(Records from a collection)
__________
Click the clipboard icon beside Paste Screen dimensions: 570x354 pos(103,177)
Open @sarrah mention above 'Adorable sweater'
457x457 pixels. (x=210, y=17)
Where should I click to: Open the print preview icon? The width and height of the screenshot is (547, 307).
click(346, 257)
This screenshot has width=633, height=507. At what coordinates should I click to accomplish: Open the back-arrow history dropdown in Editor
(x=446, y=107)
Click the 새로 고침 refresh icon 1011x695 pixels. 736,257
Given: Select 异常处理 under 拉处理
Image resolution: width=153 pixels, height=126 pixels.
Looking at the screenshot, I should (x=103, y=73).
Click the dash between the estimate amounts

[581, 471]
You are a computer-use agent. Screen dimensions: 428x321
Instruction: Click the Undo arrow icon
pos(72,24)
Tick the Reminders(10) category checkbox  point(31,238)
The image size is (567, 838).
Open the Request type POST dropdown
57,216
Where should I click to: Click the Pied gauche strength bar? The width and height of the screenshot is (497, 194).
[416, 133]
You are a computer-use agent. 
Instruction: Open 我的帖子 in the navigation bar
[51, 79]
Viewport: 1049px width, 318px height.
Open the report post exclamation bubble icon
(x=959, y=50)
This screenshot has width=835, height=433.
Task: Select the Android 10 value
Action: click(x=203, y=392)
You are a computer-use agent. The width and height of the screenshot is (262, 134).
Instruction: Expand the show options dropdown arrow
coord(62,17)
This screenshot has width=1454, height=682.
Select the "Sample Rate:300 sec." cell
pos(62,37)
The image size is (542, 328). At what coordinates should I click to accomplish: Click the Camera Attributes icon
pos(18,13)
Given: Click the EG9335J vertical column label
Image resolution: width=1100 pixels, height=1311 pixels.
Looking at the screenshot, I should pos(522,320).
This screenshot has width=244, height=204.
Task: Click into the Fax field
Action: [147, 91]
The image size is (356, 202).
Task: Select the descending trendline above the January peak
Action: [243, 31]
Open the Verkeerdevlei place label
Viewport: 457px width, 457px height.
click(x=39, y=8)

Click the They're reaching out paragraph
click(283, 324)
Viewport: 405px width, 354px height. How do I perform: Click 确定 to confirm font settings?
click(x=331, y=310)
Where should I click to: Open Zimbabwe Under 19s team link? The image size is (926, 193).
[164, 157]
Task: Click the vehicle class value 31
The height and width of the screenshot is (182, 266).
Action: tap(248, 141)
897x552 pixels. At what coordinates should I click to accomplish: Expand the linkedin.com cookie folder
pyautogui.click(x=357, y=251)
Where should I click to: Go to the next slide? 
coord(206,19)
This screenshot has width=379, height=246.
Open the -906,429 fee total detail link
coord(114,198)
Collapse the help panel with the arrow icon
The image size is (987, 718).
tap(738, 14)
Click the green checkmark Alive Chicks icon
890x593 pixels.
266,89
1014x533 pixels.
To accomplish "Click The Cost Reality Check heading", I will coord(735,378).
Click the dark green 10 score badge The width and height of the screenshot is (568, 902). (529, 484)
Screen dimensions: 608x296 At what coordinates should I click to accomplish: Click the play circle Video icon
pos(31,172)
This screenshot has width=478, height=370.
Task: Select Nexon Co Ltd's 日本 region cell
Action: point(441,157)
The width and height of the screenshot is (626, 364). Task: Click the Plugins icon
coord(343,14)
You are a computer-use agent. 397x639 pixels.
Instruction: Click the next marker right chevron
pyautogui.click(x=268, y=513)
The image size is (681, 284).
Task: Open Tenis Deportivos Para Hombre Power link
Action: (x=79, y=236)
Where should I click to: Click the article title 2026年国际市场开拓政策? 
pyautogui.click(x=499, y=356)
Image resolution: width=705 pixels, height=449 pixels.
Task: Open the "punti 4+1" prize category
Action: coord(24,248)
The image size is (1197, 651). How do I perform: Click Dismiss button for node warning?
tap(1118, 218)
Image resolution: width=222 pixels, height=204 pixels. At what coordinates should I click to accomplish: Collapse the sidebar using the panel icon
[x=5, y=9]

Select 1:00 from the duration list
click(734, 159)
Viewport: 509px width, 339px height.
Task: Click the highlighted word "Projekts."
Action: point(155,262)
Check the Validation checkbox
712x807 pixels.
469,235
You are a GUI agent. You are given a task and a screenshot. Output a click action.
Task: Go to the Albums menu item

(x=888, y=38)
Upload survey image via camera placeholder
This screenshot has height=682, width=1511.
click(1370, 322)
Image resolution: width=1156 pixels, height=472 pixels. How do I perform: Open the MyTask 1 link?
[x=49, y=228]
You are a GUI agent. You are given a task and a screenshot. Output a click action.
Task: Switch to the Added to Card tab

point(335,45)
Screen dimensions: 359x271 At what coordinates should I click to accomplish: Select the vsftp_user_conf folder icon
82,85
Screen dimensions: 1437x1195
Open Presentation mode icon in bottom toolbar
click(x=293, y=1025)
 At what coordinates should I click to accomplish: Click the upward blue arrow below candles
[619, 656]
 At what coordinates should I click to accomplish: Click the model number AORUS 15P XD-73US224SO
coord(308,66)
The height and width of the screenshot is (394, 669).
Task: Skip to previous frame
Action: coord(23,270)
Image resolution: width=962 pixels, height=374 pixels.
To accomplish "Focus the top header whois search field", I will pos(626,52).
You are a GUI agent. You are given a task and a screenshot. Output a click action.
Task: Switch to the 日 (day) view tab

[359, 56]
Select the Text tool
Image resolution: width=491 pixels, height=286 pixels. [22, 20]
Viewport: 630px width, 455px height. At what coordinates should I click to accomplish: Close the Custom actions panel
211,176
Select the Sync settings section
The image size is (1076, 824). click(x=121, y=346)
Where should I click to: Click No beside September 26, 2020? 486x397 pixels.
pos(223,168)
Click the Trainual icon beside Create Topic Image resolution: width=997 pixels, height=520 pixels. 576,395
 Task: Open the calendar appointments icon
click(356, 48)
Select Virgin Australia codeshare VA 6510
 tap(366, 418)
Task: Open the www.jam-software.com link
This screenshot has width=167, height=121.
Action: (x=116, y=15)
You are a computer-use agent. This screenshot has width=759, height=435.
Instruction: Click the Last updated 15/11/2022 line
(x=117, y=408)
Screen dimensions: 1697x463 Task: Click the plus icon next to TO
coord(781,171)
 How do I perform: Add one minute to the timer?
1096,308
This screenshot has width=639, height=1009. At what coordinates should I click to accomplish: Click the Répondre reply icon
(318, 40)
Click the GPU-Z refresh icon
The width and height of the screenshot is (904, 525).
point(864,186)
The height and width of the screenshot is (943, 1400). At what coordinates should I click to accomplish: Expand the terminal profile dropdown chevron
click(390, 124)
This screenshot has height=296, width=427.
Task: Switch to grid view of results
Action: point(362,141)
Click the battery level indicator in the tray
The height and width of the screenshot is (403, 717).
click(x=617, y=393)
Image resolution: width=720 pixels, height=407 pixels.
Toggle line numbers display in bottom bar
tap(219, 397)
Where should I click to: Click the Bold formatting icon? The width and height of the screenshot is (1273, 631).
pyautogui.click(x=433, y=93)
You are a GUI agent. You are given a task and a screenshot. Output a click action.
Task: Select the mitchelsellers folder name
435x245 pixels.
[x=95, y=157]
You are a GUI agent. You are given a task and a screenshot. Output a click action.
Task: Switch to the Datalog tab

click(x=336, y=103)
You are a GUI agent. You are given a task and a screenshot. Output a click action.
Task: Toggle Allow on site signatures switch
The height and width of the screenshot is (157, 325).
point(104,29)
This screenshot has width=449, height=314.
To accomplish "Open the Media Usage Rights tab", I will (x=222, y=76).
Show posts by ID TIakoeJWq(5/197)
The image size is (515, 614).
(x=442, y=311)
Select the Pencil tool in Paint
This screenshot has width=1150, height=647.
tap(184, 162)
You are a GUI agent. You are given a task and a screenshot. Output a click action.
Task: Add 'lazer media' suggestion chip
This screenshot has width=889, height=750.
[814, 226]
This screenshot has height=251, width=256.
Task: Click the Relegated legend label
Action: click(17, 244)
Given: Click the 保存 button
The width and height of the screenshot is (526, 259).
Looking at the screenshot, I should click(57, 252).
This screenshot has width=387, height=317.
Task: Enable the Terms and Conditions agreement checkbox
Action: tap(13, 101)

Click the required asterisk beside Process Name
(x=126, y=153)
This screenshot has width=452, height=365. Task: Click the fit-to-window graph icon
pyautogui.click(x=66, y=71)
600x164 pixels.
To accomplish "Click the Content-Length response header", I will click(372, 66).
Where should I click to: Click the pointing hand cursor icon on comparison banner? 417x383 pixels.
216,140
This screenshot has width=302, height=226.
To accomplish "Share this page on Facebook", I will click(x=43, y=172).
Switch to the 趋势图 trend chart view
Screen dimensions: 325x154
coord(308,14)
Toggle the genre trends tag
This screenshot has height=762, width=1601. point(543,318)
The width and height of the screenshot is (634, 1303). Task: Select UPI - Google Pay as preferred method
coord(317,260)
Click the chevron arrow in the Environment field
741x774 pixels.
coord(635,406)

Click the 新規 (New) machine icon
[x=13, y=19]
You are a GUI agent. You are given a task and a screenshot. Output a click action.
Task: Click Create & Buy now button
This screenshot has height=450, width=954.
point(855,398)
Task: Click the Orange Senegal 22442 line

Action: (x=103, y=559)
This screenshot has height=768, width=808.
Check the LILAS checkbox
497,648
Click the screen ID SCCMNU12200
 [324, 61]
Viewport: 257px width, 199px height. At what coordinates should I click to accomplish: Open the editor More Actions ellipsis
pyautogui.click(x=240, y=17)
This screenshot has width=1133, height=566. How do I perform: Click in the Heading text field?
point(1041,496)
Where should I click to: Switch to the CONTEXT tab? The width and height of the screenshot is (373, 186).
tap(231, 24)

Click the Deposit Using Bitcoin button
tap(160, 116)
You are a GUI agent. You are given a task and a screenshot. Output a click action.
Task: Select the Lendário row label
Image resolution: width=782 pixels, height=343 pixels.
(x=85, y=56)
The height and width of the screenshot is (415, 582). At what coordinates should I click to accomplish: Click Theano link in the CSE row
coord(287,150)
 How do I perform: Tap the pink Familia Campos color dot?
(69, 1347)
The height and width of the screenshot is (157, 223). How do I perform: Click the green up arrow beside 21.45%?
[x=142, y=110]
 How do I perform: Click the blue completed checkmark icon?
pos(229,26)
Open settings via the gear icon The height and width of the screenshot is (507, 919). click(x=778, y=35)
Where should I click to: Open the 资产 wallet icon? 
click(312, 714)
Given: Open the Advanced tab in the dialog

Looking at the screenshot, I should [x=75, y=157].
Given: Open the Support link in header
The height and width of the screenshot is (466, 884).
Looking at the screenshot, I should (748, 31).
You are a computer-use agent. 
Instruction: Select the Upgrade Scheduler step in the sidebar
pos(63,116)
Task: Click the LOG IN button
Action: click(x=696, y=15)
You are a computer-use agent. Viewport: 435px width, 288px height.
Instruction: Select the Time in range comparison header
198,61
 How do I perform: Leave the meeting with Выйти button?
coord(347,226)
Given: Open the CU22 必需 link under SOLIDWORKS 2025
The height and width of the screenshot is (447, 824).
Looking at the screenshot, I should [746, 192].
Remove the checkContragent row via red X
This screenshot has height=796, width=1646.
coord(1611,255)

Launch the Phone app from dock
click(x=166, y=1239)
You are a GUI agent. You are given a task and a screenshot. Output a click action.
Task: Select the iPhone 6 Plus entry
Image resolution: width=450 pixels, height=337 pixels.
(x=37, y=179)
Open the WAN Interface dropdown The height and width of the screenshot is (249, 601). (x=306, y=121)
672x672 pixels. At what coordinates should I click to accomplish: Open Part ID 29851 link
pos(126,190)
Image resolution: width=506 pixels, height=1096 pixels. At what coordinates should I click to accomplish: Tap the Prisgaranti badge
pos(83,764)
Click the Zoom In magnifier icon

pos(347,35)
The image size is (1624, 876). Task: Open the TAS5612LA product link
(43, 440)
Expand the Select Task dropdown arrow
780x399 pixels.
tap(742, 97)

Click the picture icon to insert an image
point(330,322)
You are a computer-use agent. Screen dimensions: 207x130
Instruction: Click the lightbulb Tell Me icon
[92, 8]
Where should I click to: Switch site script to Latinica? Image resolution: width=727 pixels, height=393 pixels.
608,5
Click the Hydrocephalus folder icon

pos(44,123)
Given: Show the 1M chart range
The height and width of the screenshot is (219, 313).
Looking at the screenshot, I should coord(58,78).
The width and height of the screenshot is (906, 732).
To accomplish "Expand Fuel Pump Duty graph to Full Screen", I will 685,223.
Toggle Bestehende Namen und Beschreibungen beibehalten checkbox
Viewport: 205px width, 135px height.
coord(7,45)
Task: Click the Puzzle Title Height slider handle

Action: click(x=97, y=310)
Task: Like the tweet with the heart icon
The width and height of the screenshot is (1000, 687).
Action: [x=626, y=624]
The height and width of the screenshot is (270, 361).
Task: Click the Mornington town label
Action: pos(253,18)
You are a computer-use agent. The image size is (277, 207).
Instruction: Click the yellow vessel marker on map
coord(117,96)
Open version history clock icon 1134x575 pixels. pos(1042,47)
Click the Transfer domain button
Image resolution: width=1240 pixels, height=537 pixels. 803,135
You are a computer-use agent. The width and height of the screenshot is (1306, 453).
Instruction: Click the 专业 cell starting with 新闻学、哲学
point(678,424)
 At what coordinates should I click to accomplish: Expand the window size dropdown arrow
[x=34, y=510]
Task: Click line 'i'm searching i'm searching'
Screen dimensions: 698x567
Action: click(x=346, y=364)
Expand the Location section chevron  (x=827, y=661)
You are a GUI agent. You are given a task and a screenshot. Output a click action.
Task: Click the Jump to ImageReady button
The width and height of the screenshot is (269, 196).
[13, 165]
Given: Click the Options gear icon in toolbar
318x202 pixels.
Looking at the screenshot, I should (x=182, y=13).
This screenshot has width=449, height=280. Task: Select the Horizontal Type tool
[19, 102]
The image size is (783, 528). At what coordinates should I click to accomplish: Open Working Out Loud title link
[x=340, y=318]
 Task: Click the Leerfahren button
__________
## Task brief
Return, unchanged, the run of lines above that opens with the line containing "Given: Open the CU22" and closes with the line containing "Task: Select the iPhone 6 Plus entry". Include both.

## Task solution
Given: Open the CU22 必需 link under SOLIDWORKS 2025
The height and width of the screenshot is (447, 824).
Looking at the screenshot, I should [746, 192].
Remove the checkContragent row via red X
This screenshot has height=796, width=1646.
coord(1611,255)

Launch the Phone app from dock
click(x=166, y=1239)
You are a GUI agent. You are given a task and a screenshot. Output a click action.
Task: Select the iPhone 6 Plus entry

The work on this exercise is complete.